De opdracht:
1. Druk uit de tekst over de kerkorde letterlijk alles af vanaf "1. De kerkorde berust" tot en met "alle kerken tezamen.".
2. Ga verder met de tekst over de kerkorde, te beginnen na de laatste zin die er staat.

Te lezen fragment:
****************************************

A3 interne
rechtsorde
1. De kerkorde wordt door de kerken aanvaard als een
gemeenschappelijke regeling voor het leven in de gemeente en het
samenleven van de kerken.
2. De kerken, ambtsdragers en gemeenteleden leggen zich er
op toe de kerkorde en de kerkelijke regelingen en besluiten in
kerkelijke stijl na te leven.
1. De kerkorde berust op vrijwillige gemeenschappelijke aanvaarding. Vgl. art. 84 KO1978. Het is geen hiërarchisch vastgestelde c.q. van bovenaf opgelegde codex, maar een ‘gemeen akkoord’ waarin de kerken elkaar aanvaarden op de grondslag van het gedeelde geloof. De KO wordt vastgesteld door de synode (zie H1), dat is de kerkelijke vergadering van alle kerken tezamen.
2. Het kerkrecht heeft een eigen kerkelijk karakter. Het is geen formeel recht dat vanuit een legistische opvatting en uitleg dient te worden gehanteerd en toegepast. Het is echter evenmin een vrijblijvende aangelegenheid, die naar believen te baat kan worden genomen dan wel kan worden terzijde gesteld. Het gereformeerd kerkrecht heeft een sterk functioneel of instrumenteel karakter. Het is geen doel in zichzelf, maar dient de opbouw van de gemeente van Christus en het onderling samenleven van de kerken. De ‘kerkelijke stijl’ in A3.2 sluit direct aan bij het ‘op kerkelijke wijze’ van art. 30 KO1978.

****************************************

Gegevensset:
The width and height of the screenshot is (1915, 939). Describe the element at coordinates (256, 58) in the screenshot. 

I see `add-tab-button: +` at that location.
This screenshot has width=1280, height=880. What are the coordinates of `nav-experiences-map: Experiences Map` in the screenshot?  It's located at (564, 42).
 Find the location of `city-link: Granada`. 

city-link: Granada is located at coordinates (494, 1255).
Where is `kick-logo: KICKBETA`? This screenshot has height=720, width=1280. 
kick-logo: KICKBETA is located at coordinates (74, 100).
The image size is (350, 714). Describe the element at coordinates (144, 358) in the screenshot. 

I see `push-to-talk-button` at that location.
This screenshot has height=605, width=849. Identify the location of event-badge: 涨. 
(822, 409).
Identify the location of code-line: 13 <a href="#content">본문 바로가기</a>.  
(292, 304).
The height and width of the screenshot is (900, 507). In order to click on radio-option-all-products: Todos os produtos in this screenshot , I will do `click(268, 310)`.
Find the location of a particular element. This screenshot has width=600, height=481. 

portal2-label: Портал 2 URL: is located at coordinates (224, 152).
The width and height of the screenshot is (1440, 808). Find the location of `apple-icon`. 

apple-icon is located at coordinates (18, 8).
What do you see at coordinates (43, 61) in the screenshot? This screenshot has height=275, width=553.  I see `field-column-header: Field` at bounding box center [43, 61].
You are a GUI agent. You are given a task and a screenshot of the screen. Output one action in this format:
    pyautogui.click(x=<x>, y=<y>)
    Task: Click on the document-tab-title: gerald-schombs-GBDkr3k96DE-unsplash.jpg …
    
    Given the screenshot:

****************************************

Antwoorden:
1.
1. De kerkorde berust op vrijwillige gemeenschappelijke aanvaarding. Vgl. art. 84 KO1978. Het is geen hiërarchisch vastgestelde c.q. van bovenaf opgelegde codex, maar een ‘gemeen akkoord’ waarin de kerken elkaar aanvaarden op de grondslag van het gedeelde geloof. De KO wordt vastgesteld door de synode (zie H1), dat is de kerkelijke vergadering van alle kerken tezamen.

2.
3. De kerkorde en verdere uitvoeringsregels reguleren het interne kerkelijk leven. Dit is een belangrijk aspect: wij verkeren in Nederland gelukkig in de situatie van ‘een vrije kerk in een vrije staat’. De kerk mag zonder overheidsinmenging haar eigen regels stellen en handhaven voor het leven in de gemeente en het samenleven van de kerken in het kerkverband.